- Excerpted passage -

______

Brazil starts soybean, summer corn planting: Conab
Brazil's soybean crop planting started early this year and reached 0.2% in the week ending September 17, while the sowing pace was faster for the summer corn crop, the country's food agency Conab said late Monday.
The agency will announce its first estimates for the 2023/24 Brazilian crop later Tuesday.
In the state of Paraná, 1% of the projected soybean area has been planted, while in Mato Grosso the completion rate reached 0.3% of the area.
Brazil had not started sowing yet a year ago and fieldwork began early at the request of cotton producers who sow soybeans as a first crop.
The 2023/24 summer corn crop planting also started and reached 15% of the projected area by September 17.
In Rio Grande do Sul, the completion rate reached 45% and in Paraná, 42%.

______

- Exercise data -
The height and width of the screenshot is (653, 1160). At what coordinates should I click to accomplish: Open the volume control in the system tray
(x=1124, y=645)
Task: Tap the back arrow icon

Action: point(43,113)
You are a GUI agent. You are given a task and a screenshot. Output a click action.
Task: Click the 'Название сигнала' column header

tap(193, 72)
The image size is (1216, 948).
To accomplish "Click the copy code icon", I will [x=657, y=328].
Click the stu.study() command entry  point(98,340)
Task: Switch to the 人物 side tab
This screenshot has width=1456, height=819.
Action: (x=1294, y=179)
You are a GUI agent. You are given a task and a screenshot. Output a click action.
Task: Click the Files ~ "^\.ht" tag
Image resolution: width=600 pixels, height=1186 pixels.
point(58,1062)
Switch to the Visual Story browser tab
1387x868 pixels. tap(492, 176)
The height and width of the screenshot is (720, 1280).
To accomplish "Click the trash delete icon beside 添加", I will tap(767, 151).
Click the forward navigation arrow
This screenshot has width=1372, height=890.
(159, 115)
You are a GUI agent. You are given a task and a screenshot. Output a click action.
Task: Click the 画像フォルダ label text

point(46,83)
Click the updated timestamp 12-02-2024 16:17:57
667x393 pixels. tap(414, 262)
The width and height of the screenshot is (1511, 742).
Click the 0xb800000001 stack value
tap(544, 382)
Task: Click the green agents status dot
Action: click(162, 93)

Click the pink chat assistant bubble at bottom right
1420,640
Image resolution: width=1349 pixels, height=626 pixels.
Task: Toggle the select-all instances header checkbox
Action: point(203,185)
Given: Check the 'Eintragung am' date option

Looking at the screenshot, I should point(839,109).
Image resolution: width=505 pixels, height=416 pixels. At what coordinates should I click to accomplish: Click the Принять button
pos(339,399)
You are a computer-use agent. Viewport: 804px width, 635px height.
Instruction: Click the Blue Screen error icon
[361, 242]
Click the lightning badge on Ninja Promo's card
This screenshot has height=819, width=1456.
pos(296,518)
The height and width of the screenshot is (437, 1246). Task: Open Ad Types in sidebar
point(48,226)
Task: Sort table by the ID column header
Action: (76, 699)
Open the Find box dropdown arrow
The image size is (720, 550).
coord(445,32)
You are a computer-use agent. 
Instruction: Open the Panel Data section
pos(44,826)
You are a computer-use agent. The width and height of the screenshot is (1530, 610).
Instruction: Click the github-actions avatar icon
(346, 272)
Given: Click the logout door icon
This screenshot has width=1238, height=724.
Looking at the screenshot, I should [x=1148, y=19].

______

- About this exercise -
Continue the report on Brazil's soybean and summer corn planting from its last sentence.

- Reply -
2022/23 crop
Brazil’s second corn crop safrinha harvest reached 95.7% of the 17.2 million ha projected area, a 2.6 percentage point weekly advance.
The completion rate was 99.8% a year ago.
According to Conab, rains delayed harvest in Paraná and Mato Grosso do Sul.
Brazil's wheat harvest reached 22.8% of the 3.4 million ha projected area, a 4.9 percentage point weekly gain, while the completion rate was 14.3% a year ago.
In Rio Grande do Sul, intense rains, atypical temperatures and a lack of luminosity are causing crop diseases.
Conab projects Brazil’s wheat production at a record 10.8 million mt in 2022/23, up 2.5% from the previous crop.